Here’s an illustration of the right side cooler and its housing. You will need to drain and remove it completely. Circled in red are the bolts holding the housing to the frame.
Start by draining the cooler. Place an appropriate container to catch the coolant under the cooler. Pictured is a close up of the lower cooler hose. By pressing tightly on the blue tabs you will release the clip that hold the hose. While holding the tabs in with one hand, push up on the hose and then pull down with the other. Pushing up usually helps with releasing the clip and allows for the hose to be easily pulled off. If the hose isn’t pulling off easily, make sure you are pressing down enough on the blue tabs. If you’re still having trouble, you can use a flat head screw driver to lightly pry on the head of the hose while still firmly squeezing the tabs in. Once removed the coolant will drain out. Be sure to catch it in your container.
Here’s a close up of the upper hose. Remove the same way as the bottom hose. The upper hose has purple tabs instead of blue.
With the hoses removed and the coolant drained, you can now remove the cooler housing. Pictured is a direct look at the third nut holding the housing to the frame.
With the cooler assembly removed, you will now need to separate the cooler and retainer from the housing. Remove the two bolts that hold the retainer to the housing (8mm head with a 10mm nut on the opposite side). Once the bolts are removed you can pull the cooler with retainer up and out of the housing.
Here is the picture of the cooler and retainer. We will be reusing the retainer after a couple of modifications.
Here are the left and right coolers side by side with their corresponding retainers removed. We will be swapping and flipping the retainers over onto the opposite side cooler (the retainer for the right cooler will go on the left cooler and so forth). This will hold the coolers from the top. Before we swap them we need to trim a few things to make them fit without issues.
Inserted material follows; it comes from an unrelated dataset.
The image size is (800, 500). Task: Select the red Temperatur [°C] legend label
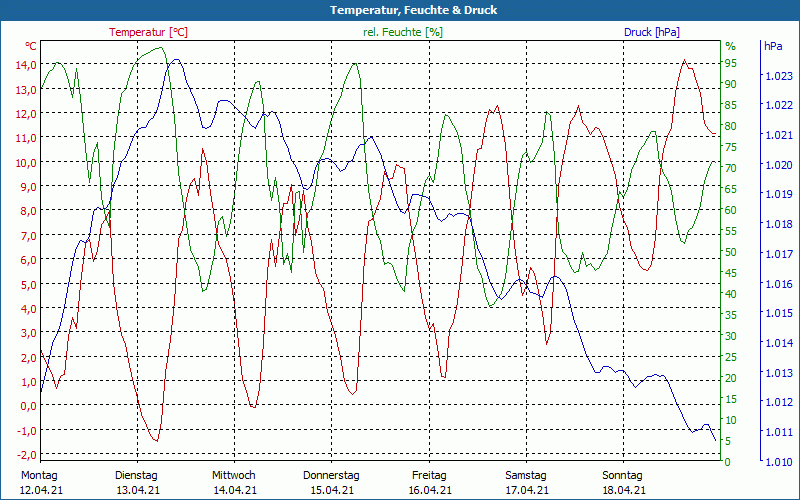point(148,32)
Both retainers will need to have the area in the red box cut off. This will allow the upper coolant pipe to be inserted without issues.
This is what it should look like after cutting off that section. Please look closely at the orientation
You will now need to trim the tabs on the front side of the retainer (front meaning it will face the front of the vehicle). PLEASE PAY CLOSE ATTENTION TO THE ORIETATION OF THE RETAINER. ONLY ONE SIDE NEEDS TO BE TRIMMED. IF THE INCORRECT SIDE IS TRIMMED, IT WILL NOT HOLD THE COOLER TIGHTLY AS IT SHOULD. COMPARE CLOSELY WITH THE PICTURE TO SEE EXACTLY WHAT SIDE NEEDS TRIMMING.
This is what it should look like after trimming. Trimming here will be essential to avoid chaffing on the cooler fins once the cooler is installed and tilted forward. Not trimming here can result in a coolant leak in the future.
We will now have to remove the cooler air guides. The coolers will still work efficiently enough to cool the charge air cooler, so no need to worry about removing the guides.
The guide is held by one single bolt (circled in red) but can only be accessed by partially removing the bumper cover.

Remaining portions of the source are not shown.